Fitch-Rated SIV Net Asset Values Fall to 69.7%

Bloomberg reports that the net asset value of SIVs rated by Fitch continue to fall. It is important to understand that a fall in net asset value is NOT the same as a fall in value of the fund’s total assets (according to Fitch, they stand at 97.7% of the face amount). As an earlier research note from Fitch explained:

As the prices of the underlying assets of the SIV decline the NAV of the capital note reduces at a magnified level due to the 14 times leverage found on average within the SIV market.
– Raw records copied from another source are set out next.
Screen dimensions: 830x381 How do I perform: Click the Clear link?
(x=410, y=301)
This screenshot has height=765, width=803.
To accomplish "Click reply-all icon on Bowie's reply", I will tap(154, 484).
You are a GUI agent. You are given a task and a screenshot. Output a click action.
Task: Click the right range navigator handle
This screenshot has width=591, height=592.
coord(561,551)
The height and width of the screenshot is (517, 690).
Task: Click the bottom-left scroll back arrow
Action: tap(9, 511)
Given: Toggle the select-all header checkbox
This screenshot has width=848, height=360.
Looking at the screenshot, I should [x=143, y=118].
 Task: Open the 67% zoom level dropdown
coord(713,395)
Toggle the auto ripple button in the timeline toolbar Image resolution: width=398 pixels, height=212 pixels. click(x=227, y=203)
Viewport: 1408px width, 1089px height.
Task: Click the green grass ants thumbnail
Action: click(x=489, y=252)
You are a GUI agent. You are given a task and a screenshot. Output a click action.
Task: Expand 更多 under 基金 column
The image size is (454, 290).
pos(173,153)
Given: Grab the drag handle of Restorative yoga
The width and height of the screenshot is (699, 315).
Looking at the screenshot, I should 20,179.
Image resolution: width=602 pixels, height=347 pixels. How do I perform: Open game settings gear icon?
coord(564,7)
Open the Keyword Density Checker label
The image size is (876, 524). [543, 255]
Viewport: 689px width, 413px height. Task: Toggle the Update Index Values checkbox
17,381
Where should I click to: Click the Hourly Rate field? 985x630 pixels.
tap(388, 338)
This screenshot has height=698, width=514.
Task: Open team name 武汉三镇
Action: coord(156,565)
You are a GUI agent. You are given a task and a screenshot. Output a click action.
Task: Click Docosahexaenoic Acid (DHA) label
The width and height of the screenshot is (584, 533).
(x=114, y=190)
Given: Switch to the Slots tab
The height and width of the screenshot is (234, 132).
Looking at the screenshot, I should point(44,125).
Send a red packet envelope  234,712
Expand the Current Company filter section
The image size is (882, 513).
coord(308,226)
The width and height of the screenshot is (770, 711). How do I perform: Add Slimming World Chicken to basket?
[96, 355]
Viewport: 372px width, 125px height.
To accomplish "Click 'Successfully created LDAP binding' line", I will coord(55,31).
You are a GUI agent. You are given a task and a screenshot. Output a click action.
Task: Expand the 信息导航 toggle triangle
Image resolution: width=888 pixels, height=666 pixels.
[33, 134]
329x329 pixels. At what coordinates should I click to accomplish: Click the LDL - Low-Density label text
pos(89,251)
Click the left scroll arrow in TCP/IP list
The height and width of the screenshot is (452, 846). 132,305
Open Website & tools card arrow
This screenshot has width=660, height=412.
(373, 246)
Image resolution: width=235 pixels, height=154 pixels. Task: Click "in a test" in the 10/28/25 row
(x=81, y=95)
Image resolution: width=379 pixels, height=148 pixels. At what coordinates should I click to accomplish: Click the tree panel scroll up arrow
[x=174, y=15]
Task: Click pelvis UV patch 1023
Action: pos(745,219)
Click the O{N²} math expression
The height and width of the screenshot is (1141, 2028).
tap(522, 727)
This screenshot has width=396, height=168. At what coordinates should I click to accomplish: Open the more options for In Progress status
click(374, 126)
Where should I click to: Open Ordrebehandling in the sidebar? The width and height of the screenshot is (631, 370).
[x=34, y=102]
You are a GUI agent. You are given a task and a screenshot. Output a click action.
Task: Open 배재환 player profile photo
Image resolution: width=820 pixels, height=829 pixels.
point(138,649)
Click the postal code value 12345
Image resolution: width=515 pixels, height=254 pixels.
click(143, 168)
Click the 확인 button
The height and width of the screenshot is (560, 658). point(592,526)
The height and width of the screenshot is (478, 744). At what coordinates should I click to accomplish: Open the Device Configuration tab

Hence, a 0.5% price drop on all assets across the portfolio would result in the NAV declining by 7%.

The week-to-week fall is modest (SIVs are required to report to Fitch weekly) but the trend is still in the wrong direction. Even a modest weekly erosion, if it continues, will make a not-good situation worse. And there is no reason to expect values to recover. In addition, per an earlier post, the most pronounced deterioration was in securities insured by monoline insurers.

From Bloomberg:

The net asset value of structured investment vehicles, companies that borrow short term to buy higher yielding securities, has fallen to 69.7 percent as the credit slump erodes their holdings, Fitch Ratings reported.

The amount that would be left after selling SIV assets and repaying debt dropped from 71 percent in the past month, data compiled by Fitch show. SIV holdings of nonprime U.S. mortgages and debt guaranteed by so-called monoline insurers fell the most, Fitch said.

“The worst offenders have been monoline-wrapped bonds, as well as investment bank debt and commercial mortgage-backed securities,” said Patrick Clerkin, a senior director at Fitch Ratings in an interview.

SIVs have been forced to sell about $75 billion of investments since July as record U.S. home foreclosures caused investors to withdraw from asset-backed commercial paper….

The average market value of the assets held by SIVs fell to 97.7 percent from 97.8 percent, based on the SIVs Fitch rates, including three run by New York-based Citigroup.

Bonds guaranteed by monoline insurers fell to 94.6 percent from 95.8 percent on concern the companies may lose their top credit ratings because of losses on subprime mortgages rose.